Exercise data START

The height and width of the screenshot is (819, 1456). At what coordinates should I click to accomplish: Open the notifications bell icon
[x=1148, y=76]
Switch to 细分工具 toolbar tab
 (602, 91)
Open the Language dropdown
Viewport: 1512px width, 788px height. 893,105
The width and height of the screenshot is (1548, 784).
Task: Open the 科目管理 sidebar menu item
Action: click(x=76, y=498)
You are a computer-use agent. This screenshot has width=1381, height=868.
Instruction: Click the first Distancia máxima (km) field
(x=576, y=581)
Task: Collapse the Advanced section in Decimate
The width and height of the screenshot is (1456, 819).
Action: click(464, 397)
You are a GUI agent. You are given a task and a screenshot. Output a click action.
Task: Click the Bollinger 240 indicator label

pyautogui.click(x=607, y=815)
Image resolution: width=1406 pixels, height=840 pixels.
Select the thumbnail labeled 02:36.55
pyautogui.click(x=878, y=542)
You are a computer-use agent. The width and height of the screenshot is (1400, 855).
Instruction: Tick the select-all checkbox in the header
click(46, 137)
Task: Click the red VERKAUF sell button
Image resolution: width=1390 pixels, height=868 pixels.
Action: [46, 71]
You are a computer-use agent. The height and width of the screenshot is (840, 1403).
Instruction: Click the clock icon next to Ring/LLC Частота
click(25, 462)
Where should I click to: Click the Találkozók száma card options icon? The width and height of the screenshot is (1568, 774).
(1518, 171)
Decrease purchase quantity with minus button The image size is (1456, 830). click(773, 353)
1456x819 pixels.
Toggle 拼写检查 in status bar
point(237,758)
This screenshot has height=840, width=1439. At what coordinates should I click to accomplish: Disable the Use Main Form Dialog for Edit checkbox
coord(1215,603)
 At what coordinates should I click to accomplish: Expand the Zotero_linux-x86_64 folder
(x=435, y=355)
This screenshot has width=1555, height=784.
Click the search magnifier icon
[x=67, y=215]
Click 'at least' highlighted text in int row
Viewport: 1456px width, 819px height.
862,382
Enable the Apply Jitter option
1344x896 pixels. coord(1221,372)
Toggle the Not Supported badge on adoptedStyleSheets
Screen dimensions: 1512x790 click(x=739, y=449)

Exercise data END

* _Exercise_
A faithful, complete copy of the entries above is required.

* _Your response_
The height and width of the screenshot is (819, 1456). At what coordinates should I click to accomplish: Open the notifications bell icon
[x=1148, y=76]
Switch to 细分工具 toolbar tab
 (602, 91)
Open the Language dropdown
Viewport: 1512px width, 788px height. 893,105
The width and height of the screenshot is (1548, 784).
Task: Open the 科目管理 sidebar menu item
Action: click(x=76, y=498)
You are a computer-use agent. This screenshot has width=1381, height=868.
Instruction: Click the first Distancia máxima (km) field
(x=576, y=581)
Task: Collapse the Advanced section in Decimate
The width and height of the screenshot is (1456, 819).
Action: click(464, 397)
You are a GUI agent. You are given a task and a screenshot. Output a click action.
Task: Click the Bollinger 240 indicator label

pyautogui.click(x=607, y=815)
Image resolution: width=1406 pixels, height=840 pixels.
Select the thumbnail labeled 02:36.55
pyautogui.click(x=878, y=542)
You are a computer-use agent. The width and height of the screenshot is (1400, 855).
Instruction: Tick the select-all checkbox in the header
click(46, 137)
Task: Click the red VERKAUF sell button
Image resolution: width=1390 pixels, height=868 pixels.
Action: [46, 71]
You are a computer-use agent. The height and width of the screenshot is (840, 1403).
Instruction: Click the clock icon next to Ring/LLC Частота
click(25, 462)
Where should I click to: Click the Találkozók száma card options icon? The width and height of the screenshot is (1568, 774).
(1518, 171)
Decrease purchase quantity with minus button The image size is (1456, 830). click(773, 353)
1456x819 pixels.
Toggle 拼写检查 in status bar
point(237,758)
This screenshot has height=840, width=1439. At what coordinates should I click to accomplish: Disable the Use Main Form Dialog for Edit checkbox
coord(1215,603)
 At what coordinates should I click to accomplish: Expand the Zotero_linux-x86_64 folder
(x=435, y=355)
This screenshot has width=1555, height=784.
Click the search magnifier icon
[x=67, y=215]
Click 'at least' highlighted text in int row
Viewport: 1456px width, 819px height.
862,382
Enable the Apply Jitter option
1344x896 pixels. coord(1221,372)
Toggle the Not Supported badge on adoptedStyleSheets
Screen dimensions: 1512x790 click(x=739, y=449)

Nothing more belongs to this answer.